Problem – Please write out only the lines from the line with "Select the first" to the line with "Task: Uncheck the WP Website Builder checkbox", inclusive, exactly as they stand below, without the pictures.

Data extracts –
***
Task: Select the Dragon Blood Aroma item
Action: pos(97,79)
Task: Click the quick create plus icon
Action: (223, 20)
***
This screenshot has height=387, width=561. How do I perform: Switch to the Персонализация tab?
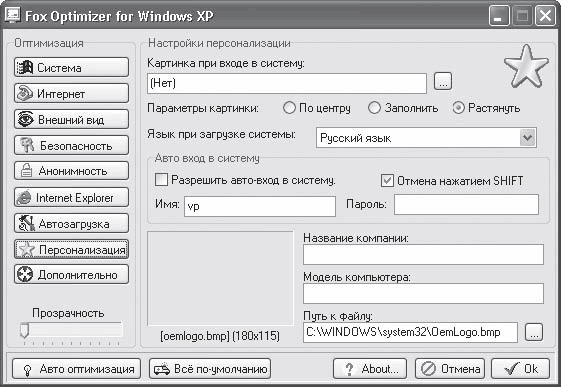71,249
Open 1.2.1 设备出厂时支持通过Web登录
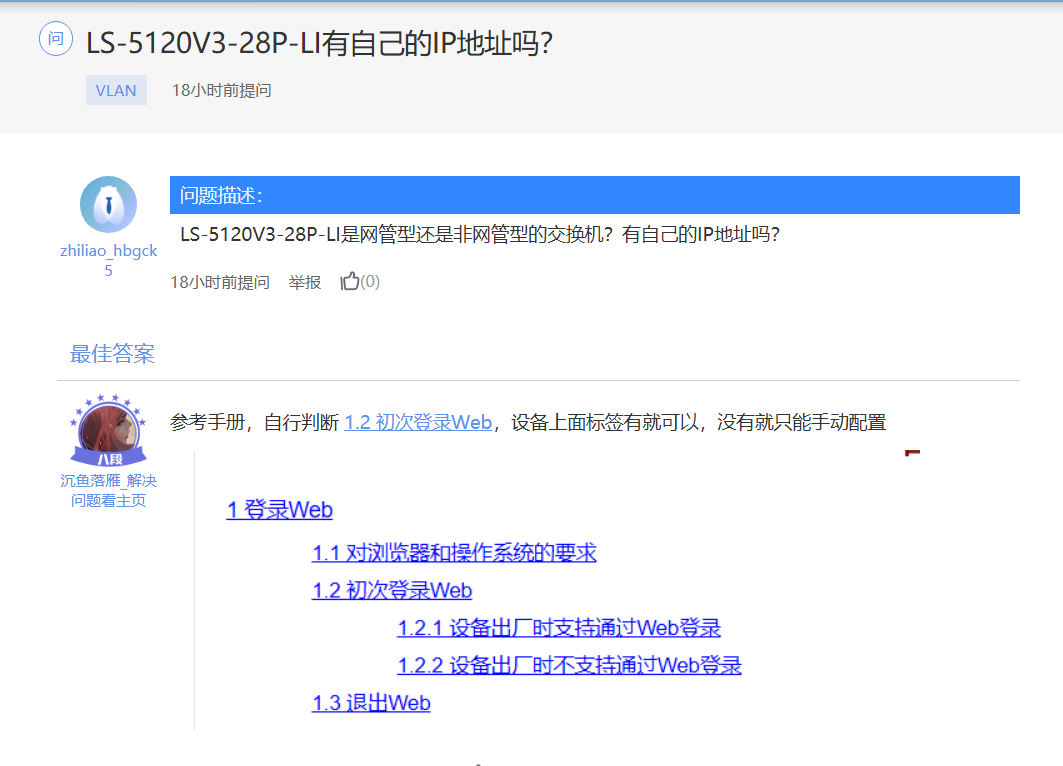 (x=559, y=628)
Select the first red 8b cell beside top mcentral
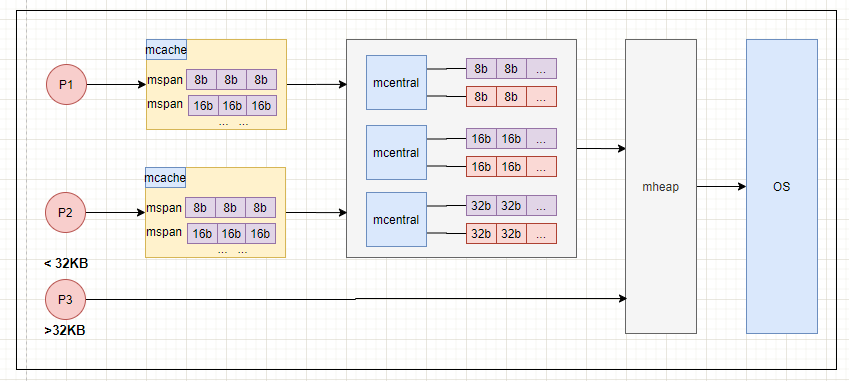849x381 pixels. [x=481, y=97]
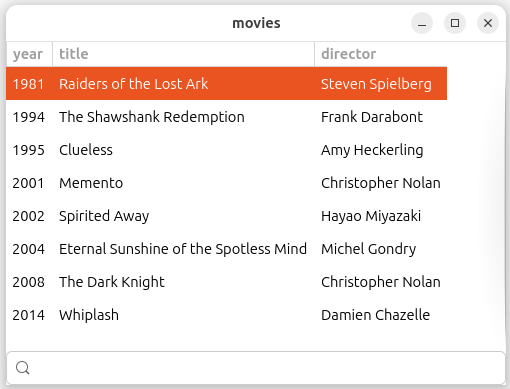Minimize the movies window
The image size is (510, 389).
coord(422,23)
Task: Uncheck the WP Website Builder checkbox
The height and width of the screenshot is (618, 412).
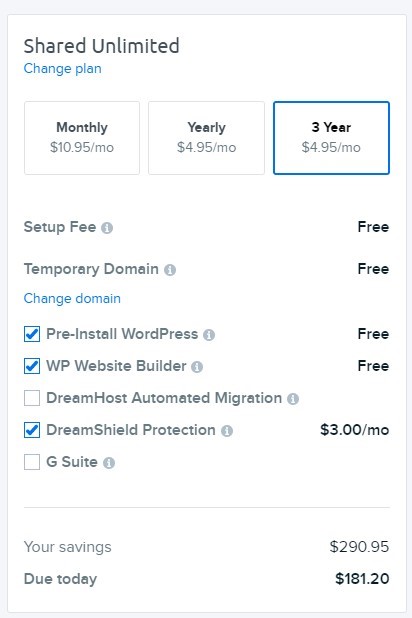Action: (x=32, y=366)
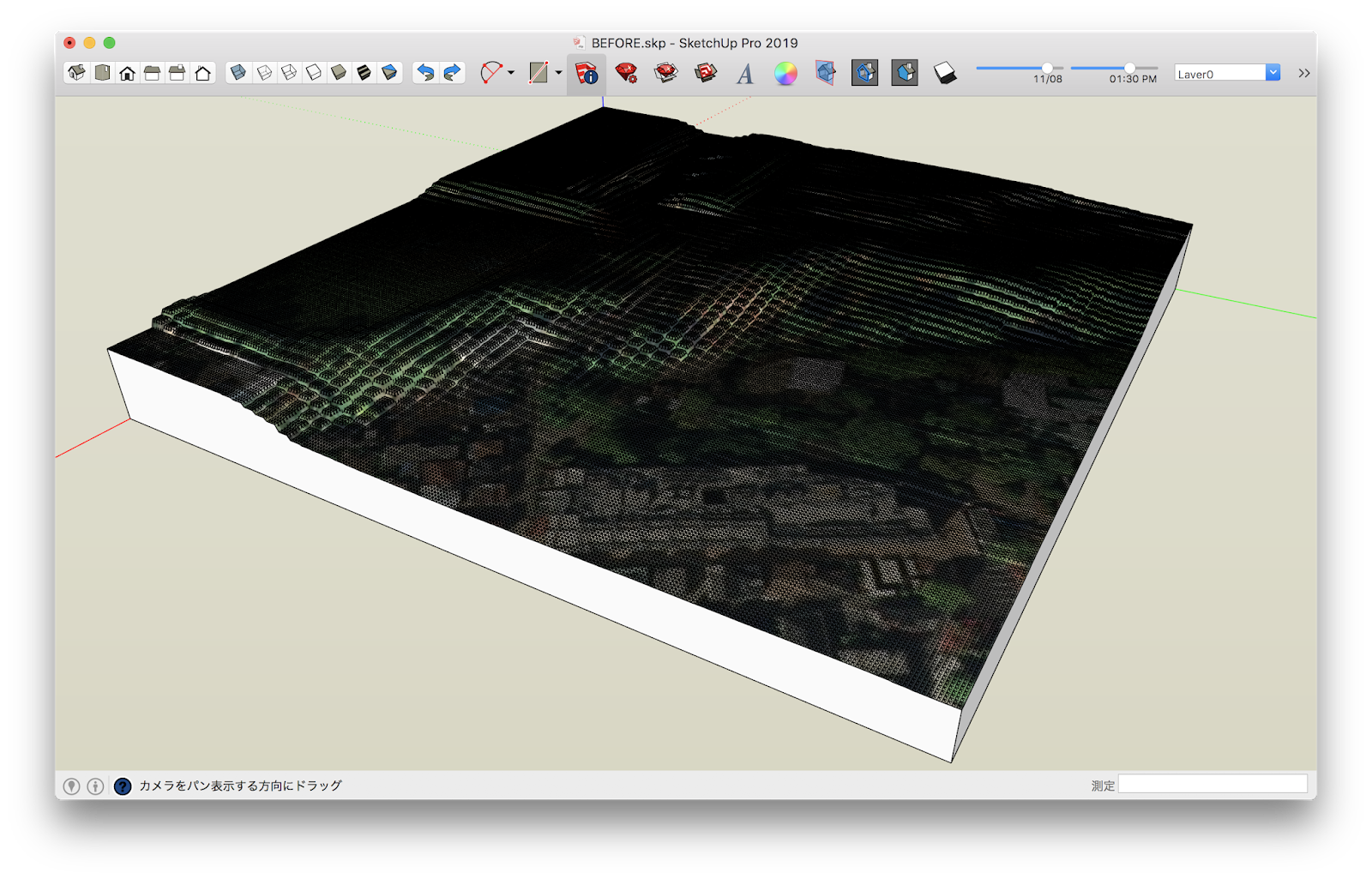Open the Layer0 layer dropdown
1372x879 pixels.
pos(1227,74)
***
Answer for this exercise –
Select the first red 8b cell beside top mcentral
849x381 pixels. [x=481, y=97]
Minimize the movies window
The image size is (510, 389).
coord(422,23)
Task: Uncheck the WP Website Builder checkbox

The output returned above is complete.